Copy out these rows again, swapping each "Instruction" for "Directive" and changing nothing else.

### Word and element pointing rows
————

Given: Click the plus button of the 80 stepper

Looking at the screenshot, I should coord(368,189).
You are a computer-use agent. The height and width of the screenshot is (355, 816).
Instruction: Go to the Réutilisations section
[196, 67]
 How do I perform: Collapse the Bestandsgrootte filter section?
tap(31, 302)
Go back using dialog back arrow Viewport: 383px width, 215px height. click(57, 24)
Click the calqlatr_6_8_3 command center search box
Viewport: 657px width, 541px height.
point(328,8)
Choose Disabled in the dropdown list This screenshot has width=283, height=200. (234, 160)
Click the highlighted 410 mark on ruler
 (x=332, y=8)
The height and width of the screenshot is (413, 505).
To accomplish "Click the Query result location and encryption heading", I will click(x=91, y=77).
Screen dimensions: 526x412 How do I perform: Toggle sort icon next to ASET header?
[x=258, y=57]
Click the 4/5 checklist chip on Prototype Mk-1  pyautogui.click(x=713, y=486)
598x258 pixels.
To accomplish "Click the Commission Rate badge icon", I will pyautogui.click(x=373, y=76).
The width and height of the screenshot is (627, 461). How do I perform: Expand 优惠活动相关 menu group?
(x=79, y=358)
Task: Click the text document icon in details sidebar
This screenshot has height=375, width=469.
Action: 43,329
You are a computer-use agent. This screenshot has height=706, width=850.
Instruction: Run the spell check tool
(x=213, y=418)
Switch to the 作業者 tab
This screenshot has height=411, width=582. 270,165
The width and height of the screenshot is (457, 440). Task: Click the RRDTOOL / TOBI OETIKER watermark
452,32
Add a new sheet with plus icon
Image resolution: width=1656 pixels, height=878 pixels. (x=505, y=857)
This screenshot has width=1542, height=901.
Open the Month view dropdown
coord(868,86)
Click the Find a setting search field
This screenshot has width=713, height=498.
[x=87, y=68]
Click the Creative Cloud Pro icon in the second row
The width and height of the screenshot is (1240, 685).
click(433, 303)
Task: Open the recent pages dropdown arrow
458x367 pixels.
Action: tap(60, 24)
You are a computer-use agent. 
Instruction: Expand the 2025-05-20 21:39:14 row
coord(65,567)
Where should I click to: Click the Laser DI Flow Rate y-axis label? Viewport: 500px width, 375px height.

————

### THE RESPONSE
Given: Click the plus button of the 80 stepper

Looking at the screenshot, I should coord(368,189).
You are a computer-use agent. The height and width of the screenshot is (355, 816).
Directive: Go to the Réutilisations section
[196, 67]
 How do I perform: Collapse the Bestandsgrootte filter section?
tap(31, 302)
Go back using dialog back arrow Viewport: 383px width, 215px height. click(57, 24)
Click the calqlatr_6_8_3 command center search box
Viewport: 657px width, 541px height.
point(328,8)
Choose Disabled in the dropdown list This screenshot has width=283, height=200. (234, 160)
Click the highlighted 410 mark on ruler
 (x=332, y=8)
The height and width of the screenshot is (413, 505).
To accomplish "Click the Query result location and encryption heading", I will click(x=91, y=77).
Screen dimensions: 526x412 How do I perform: Toggle sort icon next to ASET header?
[x=258, y=57]
Click the 4/5 checklist chip on Prototype Mk-1  pyautogui.click(x=713, y=486)
598x258 pixels.
To accomplish "Click the Commission Rate badge icon", I will pyautogui.click(x=373, y=76).
The width and height of the screenshot is (627, 461). How do I perform: Expand 优惠活动相关 menu group?
(x=79, y=358)
Task: Click the text document icon in details sidebar
This screenshot has height=375, width=469.
Action: 43,329
You are a computer-use agent. This screenshot has height=706, width=850.
Directive: Run the spell check tool
(x=213, y=418)
Switch to the 作業者 tab
This screenshot has height=411, width=582. 270,165
The width and height of the screenshot is (457, 440). Task: Click the RRDTOOL / TOBI OETIKER watermark
452,32
Add a new sheet with plus icon
Image resolution: width=1656 pixels, height=878 pixels. (x=505, y=857)
This screenshot has width=1542, height=901.
Open the Month view dropdown
coord(868,86)
Click the Find a setting search field
This screenshot has width=713, height=498.
[x=87, y=68]
Click the Creative Cloud Pro icon in the second row
The width and height of the screenshot is (1240, 685).
click(433, 303)
Task: Open the recent pages dropdown arrow
458x367 pixels.
Action: tap(60, 24)
You are a computer-use agent. 
Directive: Expand the 2025-05-20 21:39:14 row
coord(65,567)
Where should I click to: Click the Laser DI Flow Rate y-axis label? Viewport: 500px width, 375px height.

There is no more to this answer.